## START Provided data
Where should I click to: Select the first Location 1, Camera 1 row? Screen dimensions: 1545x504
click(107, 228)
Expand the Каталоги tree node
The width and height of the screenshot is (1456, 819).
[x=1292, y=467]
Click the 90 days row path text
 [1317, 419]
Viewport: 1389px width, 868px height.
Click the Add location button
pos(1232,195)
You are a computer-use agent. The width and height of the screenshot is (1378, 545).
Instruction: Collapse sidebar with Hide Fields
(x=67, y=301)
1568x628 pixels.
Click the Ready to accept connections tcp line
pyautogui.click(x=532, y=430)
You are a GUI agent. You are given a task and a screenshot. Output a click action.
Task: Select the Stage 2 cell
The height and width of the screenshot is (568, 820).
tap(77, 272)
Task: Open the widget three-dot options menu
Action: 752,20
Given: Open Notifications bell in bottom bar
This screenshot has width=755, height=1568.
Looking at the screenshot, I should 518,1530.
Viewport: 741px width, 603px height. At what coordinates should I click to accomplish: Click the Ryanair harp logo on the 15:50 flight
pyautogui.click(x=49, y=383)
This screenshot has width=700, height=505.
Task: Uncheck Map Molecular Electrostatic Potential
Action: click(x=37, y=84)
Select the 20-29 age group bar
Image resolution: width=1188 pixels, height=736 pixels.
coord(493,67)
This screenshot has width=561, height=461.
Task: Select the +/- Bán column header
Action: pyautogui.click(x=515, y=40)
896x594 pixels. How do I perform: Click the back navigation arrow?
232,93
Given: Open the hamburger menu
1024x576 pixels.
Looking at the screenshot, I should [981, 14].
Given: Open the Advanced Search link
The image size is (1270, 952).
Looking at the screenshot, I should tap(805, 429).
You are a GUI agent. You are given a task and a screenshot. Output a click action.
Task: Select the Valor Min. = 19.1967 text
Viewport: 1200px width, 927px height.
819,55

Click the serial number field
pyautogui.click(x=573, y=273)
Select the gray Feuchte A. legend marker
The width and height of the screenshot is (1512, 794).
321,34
## END Provided data
= Aim =
Could you return, word for word, every row from the first one through the row containing "Looking at the screenshot, I should 518,1530.", with both of those included?

= Task output =
Where should I click to: Select the first Location 1, Camera 1 row? Screen dimensions: 1545x504
click(107, 228)
Expand the Каталоги tree node
The width and height of the screenshot is (1456, 819).
[x=1292, y=467]
Click the 90 days row path text
 [1317, 419]
Viewport: 1389px width, 868px height.
Click the Add location button
pos(1232,195)
You are a computer-use agent. The width and height of the screenshot is (1378, 545).
Instruction: Collapse sidebar with Hide Fields
(x=67, y=301)
1568x628 pixels.
Click the Ready to accept connections tcp line
pyautogui.click(x=532, y=430)
You are a GUI agent. You are given a task and a screenshot. Output a click action.
Task: Select the Stage 2 cell
The height and width of the screenshot is (568, 820).
tap(77, 272)
Task: Open the widget three-dot options menu
Action: 752,20
Given: Open Notifications bell in bottom bar
This screenshot has width=755, height=1568.
Looking at the screenshot, I should 518,1530.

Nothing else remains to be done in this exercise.